Vayamos a Vicky Osterweil. Que alguien escriba un libro argumentando que entrar en una tienda a robar neveras, o televisores o sofás es una señal de civilización: OK, y más, si se trata de una broma, quizá de una sátira de la sociedad de consumo. Lo sorprendente aquí no es tanto que Osterweil lo escribió absolutamente en serio (hay gente para todo) sino que gente seria la tomó en serio. La venerable revista the New Yorker y la radio nacional pública de Estados Unidos le hicieron entrevistas esta semana en la que, lejos de burlarse de ella, la cuestionaron con la misma solemnidad que demostrarían si la entrevistada fuese Angela Merkel hablando de la respuesta alemana al coronavirus.
La Universidad de Bristol es uno de los centros educativos de mayor prestigio de Inglaterra. Que entre los varios cerebritos que ahí pululan haya un militante opuesto al antiguo concepto de que para estar en buena forma física es recomendable, en algunos casos, perder kilos tampoco es tan sorprendente. Viva la diferencia. Pero no es el caso. Resulta que el consenso mayoritario en esta estimable institución es que animar a la gente a perder grasa es discriminatorio y ofensivo.
Lo confieso. Estas cosas no solo me asombran, me parecen síntomas de locura. Como me parece que lo son los llamados a derribar estatuas de personajes históricos como Charles Darwin (sí, otra noticia de esta semana) por no haber compartido las nuevas ortodoxias sobre el racismo o el feminismo o la homosexualidad; como la creciente noción de que los que, por una casualidad de la biología, nacimos con piel blanca somos racistas por definición; como, para ser más específicos, la afirmación hace unos días de la directora de la biblioteca nacional británica (British Library) de que “el racismo es la creación de gente blanca”.
¿Ah, sí? Le respondería. ¿Ha estado en Asia, en África, en Oriente Medio? ¿Conoce algo de la historia de esos continentes? No, señora, todas las razas y todas las tribus han abusado de otras razas y de otras tribus siempre; todas han discriminado, esclavizado o masacrado, desde los tiempos de los neandertales.
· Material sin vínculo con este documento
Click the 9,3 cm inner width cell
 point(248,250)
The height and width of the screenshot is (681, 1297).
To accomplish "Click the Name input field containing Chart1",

La duda es si al declarar algo tan aparentemente obvio me estoy quedando solo. Si estoy intentando frenar un tsunami. Si soy yo el loco. O, siendo más caritativo conmigo mismo, si es una cuestión simplemente de edad. El fin de semana pasado comí en casa de un amigo inglés que, como yo, vive en España y, como yo, vive sus más de seis décadas con una creciente perplejidad. Tras una conversación sobre cómo la vieja moralidad y lo que considerábamos los hechos objetivos sucumben cada día a nuevos dogmas y nuevas formas de ver el mundo, él propuso que quizá haya llegado la hora de rendirnos, decir adiós y morir.
Se me ocurre ahora que lo mejor que podemos hacer para que la idiotez no nos devore es quedarnos a vivir en España. O si nos mudamos que sea a otro país hispano. Quizá nos vinimos acá no solo por el buen tiempo, la comida y la simpatía de la gente sino, sin darnos cuenta, para huir de la decadencia del imperio anglosajón, de un mundo político presidido por un Calígula en Estados Unidos y por un bufón en Gran Bretaña, de una cultura en la que florece gente como Jess la Bombalera, Vicky Osterweil y la policía moral de Bristol.
El problema es que el idiotavirus es contagioso, que las modas anglosajanas suelen llegar tarde o temprano a tierras hispanas. Mi esperanza es que, al menos durante los años que me quedan, resistamos a opinar como si fuera normal que blanco es negro, negro es blanco, gordo es flaco y que robar no es un crimen sino una expresión de amor por la humanidad.